As such, organizations, corporations, and communities worldwide are pushing the Zero Waste to Landfill movement. The goal is to minimize the amount of waste that ends up in landfill sites, reducing the impact of these dumpsites on our environment.

If you want to learn more about landfills, then you’ve come to the right place. In this article, Oceos Packaging details how landfills work and how they contribute to global warming, as well as other relevant facts.

What is a landfill?

First things first: let’s define landfills – also called dumps in the past. Landfills are places used to store disposable materials and wastes. These sites are located, designed, and operated to ensure compliance with federal safety standards and protocols.
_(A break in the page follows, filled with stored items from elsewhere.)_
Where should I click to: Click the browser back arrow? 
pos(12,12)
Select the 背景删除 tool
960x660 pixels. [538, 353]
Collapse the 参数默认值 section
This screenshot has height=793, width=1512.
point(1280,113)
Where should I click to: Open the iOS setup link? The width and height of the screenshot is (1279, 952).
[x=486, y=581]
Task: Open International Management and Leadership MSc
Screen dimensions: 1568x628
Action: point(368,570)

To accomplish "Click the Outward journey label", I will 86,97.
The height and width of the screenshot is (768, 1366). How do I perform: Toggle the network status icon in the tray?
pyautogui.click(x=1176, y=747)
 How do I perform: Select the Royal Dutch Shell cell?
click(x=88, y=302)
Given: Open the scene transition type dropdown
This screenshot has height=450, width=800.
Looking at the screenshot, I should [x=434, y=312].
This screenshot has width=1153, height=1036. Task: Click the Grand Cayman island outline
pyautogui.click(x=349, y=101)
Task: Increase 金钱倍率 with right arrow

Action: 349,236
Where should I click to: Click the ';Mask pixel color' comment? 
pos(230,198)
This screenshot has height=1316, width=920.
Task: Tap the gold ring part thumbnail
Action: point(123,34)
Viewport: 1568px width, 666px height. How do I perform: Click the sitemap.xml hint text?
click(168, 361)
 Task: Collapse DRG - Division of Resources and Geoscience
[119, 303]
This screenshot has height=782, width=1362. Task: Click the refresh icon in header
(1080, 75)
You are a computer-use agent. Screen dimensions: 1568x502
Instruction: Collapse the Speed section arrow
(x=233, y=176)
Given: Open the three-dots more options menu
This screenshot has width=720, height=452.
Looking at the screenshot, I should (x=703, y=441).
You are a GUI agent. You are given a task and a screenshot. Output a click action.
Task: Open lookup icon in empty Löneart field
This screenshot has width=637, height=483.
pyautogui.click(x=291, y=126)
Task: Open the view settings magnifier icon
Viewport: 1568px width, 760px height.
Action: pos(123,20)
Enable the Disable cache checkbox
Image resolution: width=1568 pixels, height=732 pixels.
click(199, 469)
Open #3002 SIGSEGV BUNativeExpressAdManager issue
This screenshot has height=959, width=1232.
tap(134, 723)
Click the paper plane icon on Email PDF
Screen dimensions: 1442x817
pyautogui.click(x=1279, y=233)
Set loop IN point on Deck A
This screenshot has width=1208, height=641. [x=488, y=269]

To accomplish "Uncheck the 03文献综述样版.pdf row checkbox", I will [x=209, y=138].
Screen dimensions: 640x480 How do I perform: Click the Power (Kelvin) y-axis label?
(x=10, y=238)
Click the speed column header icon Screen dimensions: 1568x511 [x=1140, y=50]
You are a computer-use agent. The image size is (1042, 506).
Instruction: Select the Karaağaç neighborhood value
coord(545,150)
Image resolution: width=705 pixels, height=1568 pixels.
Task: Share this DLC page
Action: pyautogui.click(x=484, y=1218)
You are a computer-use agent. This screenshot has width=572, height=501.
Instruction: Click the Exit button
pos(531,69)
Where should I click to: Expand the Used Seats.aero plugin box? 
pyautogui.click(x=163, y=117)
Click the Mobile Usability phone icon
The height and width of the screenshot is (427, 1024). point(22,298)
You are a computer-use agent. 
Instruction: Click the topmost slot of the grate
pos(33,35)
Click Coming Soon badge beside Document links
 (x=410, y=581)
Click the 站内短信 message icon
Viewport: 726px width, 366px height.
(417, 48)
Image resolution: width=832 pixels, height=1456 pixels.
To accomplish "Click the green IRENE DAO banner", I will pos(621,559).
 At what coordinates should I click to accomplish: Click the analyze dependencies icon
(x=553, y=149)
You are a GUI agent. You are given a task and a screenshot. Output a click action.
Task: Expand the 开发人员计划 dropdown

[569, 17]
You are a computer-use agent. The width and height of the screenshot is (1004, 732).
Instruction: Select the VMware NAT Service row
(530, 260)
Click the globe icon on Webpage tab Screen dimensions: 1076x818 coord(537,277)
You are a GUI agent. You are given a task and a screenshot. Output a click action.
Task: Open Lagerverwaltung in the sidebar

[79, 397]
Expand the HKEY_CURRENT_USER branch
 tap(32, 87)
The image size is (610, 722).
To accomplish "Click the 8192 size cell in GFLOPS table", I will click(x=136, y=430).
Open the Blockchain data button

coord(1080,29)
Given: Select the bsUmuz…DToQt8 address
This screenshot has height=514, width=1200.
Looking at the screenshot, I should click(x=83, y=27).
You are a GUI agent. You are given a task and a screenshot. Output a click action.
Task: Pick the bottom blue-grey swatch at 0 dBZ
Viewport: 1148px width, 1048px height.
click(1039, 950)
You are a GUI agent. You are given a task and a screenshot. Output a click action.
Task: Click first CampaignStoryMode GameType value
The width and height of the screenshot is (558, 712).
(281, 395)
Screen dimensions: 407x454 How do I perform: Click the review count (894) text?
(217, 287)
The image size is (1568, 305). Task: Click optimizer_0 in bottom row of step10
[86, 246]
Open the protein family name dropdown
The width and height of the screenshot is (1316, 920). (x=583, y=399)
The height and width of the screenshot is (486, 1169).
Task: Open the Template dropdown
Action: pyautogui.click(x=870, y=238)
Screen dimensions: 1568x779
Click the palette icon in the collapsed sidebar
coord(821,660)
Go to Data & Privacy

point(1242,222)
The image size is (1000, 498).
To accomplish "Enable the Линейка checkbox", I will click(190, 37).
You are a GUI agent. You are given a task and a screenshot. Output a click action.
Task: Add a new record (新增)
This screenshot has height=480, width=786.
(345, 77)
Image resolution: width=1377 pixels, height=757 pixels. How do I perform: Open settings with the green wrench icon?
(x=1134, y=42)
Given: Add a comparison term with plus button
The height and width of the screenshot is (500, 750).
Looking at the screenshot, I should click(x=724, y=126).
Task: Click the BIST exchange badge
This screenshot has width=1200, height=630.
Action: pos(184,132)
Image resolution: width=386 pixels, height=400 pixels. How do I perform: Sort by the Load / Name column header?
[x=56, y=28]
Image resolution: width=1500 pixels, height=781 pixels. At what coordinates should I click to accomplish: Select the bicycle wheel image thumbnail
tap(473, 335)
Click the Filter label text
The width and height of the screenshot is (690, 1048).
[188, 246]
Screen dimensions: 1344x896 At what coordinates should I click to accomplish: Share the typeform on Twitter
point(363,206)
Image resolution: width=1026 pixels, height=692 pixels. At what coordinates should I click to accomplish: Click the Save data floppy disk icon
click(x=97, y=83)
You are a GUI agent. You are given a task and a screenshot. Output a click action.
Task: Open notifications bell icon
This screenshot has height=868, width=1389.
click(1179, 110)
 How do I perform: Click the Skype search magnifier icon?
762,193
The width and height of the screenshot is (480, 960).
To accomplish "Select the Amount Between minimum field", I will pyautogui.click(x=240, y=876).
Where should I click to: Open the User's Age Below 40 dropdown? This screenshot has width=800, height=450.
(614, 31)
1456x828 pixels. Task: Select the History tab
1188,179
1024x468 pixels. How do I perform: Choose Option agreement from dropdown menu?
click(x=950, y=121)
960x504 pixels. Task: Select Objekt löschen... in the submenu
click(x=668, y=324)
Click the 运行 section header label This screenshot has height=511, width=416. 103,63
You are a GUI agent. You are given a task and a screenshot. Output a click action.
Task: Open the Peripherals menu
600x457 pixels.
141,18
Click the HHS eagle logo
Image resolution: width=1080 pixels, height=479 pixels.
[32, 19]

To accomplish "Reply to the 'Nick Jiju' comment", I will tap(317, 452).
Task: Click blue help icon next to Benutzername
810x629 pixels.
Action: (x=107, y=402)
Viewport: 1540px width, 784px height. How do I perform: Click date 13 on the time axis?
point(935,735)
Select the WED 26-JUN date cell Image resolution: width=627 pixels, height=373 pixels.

Despite stringent regulations, landfills inherently still pose risks to communities and the environment. These include pollution, contamination, and contagion that threaten public and environmental health.

How many landfills are in the U.S.?

As of 2021, the U.S. has 10,000 closed landfills and over 3,000 active ones. The state of Nevada deposits the most waste in landfills at 38.4 tons of trash per capita. Meanwhile, Idaho state contributes the least to landfill waste at 4.1 tons of trash per capita.

How do landfills work?

Landfills of the past were literal dumps, insubstantially regulated, if at all. By contrast, modern landfills seek to temper risks. They’re engineered to isolate the waste using a layering system, which prevents byproducts and leaks from seeping into the environment. 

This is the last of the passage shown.